VALİZİN İZİNDE
Cemil Karakullukçu'nunu hikayesi...
Babası “yarın kente seninle birilikte gideceğiz” deyince, Talha kulaklarına inanamadı. İyice anlamak için güya duymamış gibi, “efendim baba!” dedi. Babası “yarın kente gideceğiz kente. Seninle!” diye yineleyerek, ilk sözüne açıklık getirdi.
Talha babasının bu sahici müjdesini tam duyduğunda, sıcaktan kavrulup kumsallaşan toprakta arkadaşıyla misket oynuyordu. Yalın ayaktı. Dizden aşağısından yırtık olan pantolonun cebinden avuçladığı misketleri aniden yere fırlattı. “Bugünlük yeter!”dedi arkadaşına. Toprakla aynı seviyede olan evlerinin eşiğinden içeri daldı. Bu hiç beklenmedik müjdeye dokunmak ister gibi, doğruca babasının yanına koştu. “Yarın ne zaman, ne zaman?” diyerek, sevincini belki de anlamsız sorularla açığa vuruyordu.
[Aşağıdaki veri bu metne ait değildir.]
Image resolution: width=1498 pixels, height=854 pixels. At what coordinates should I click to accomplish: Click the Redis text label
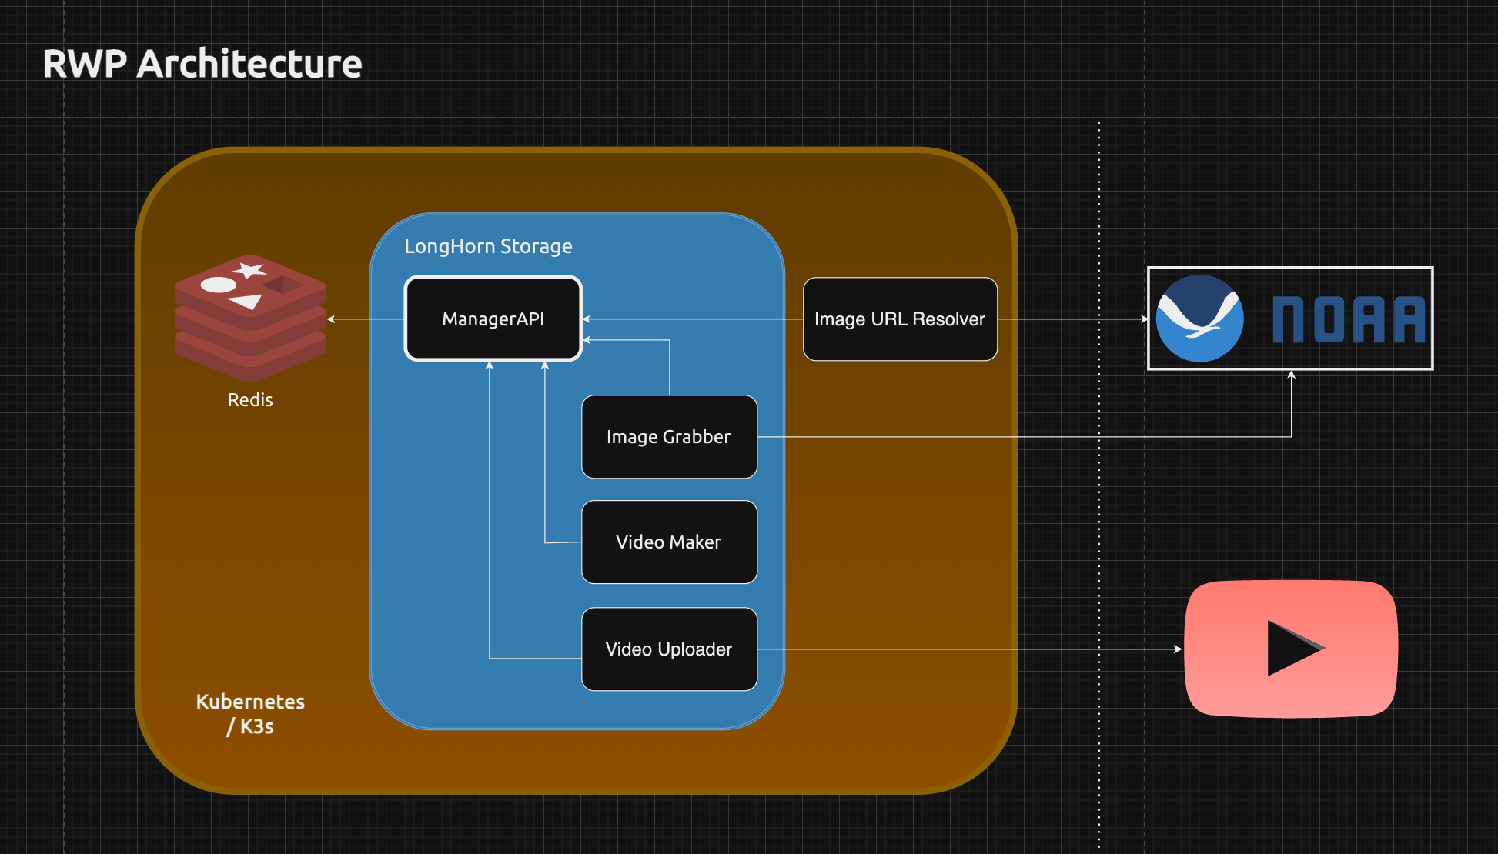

Heyecanı telaşla karışıktı. “Diğer pantolonumu annem yıkadı dün” dedi Talha. Babası sözlü değil, davranışlarıyla Talha’nın söylediklerini onaylıyor ve bir taraftan da bıyık altından gülüyordu.
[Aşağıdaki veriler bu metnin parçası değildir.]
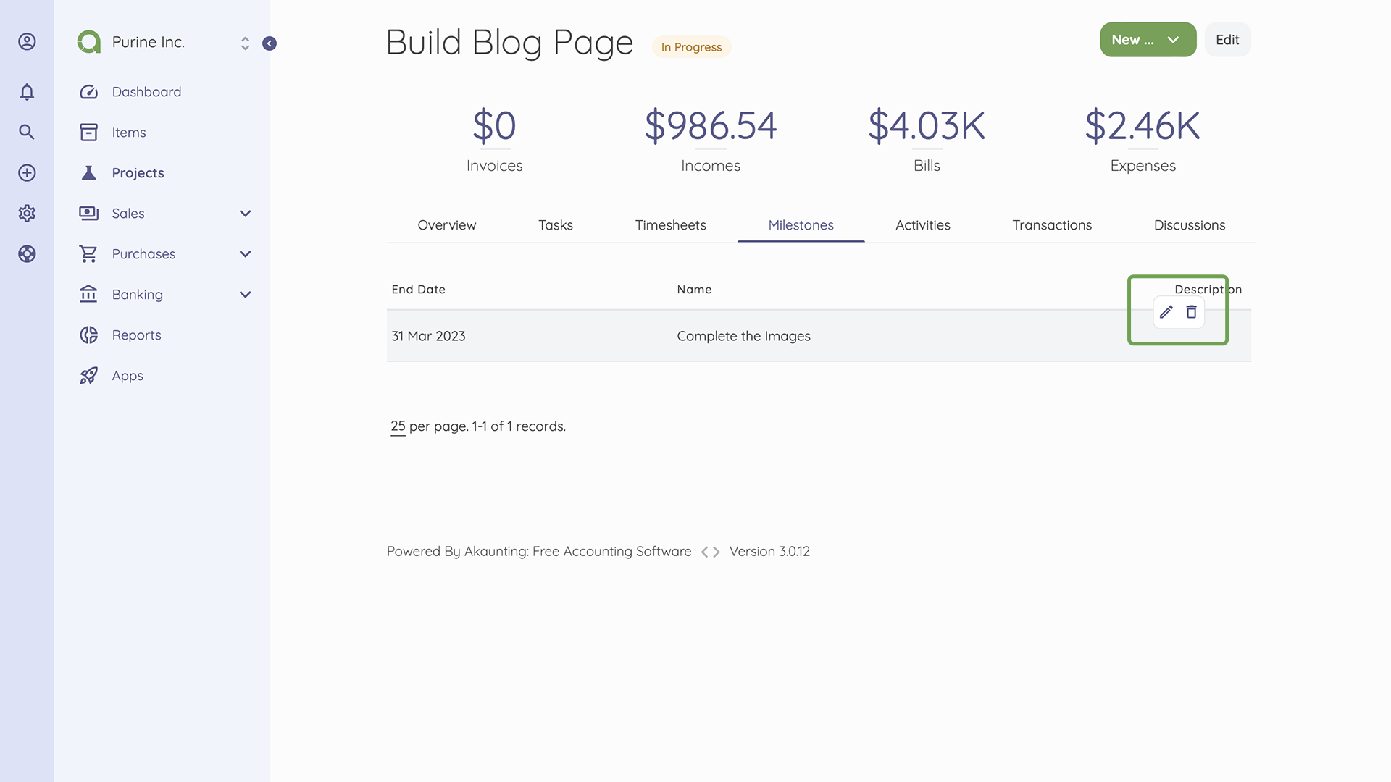Switch to the Timesheets tab
Viewport: 1391px width, 782px height.
coord(670,225)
Talha bir içeri giriyor bir dışarı çıkıyordu; yerinde duramıyordu. Sevincini biriyle paylaşmalıydı. Bir kardeşi de yoktu konuşacağı. Ağabeyleri vardı, ablaları vardı; ama ondan çok büyüktüler. O,davetsiz misafir gibi, gelmişti dünyaya. Onu görenler, bu evin torunu sanırlardı; durumu öğrenene kadar. İki ağabeyi büyük kentlerdeydi; bayramdan bayrama geldiklerinde görebilirdi onları ancak. Üç ablası da evlenip gitmişlerdi. Bu nedenle kendi akranı yoktu geride kalan aile bireylerinden. Bir bakıma yalnızdı. Hatırına annesi geldi. “Anne!” diye bağırır bağırmaz, annesinin evden fazla uzak olmayan bahçede, biber ve patlıcanlarla meşgul olduğunu hatırladı. Yalın ayak bir nefeste annesinin yanına gitti. Dik nefes oğlunun geldiğini görünce annesi heyecanlandı; “Ne oldu Talha?” dedi. Talha annesinin etrafında birkaç kez döndü. Sık sık nefes alıyordu. “Meraktan beni çatlatacaksın” diyerek, böyle apor topar geliş nedenini hemen öğrenmek istiyordu annesi.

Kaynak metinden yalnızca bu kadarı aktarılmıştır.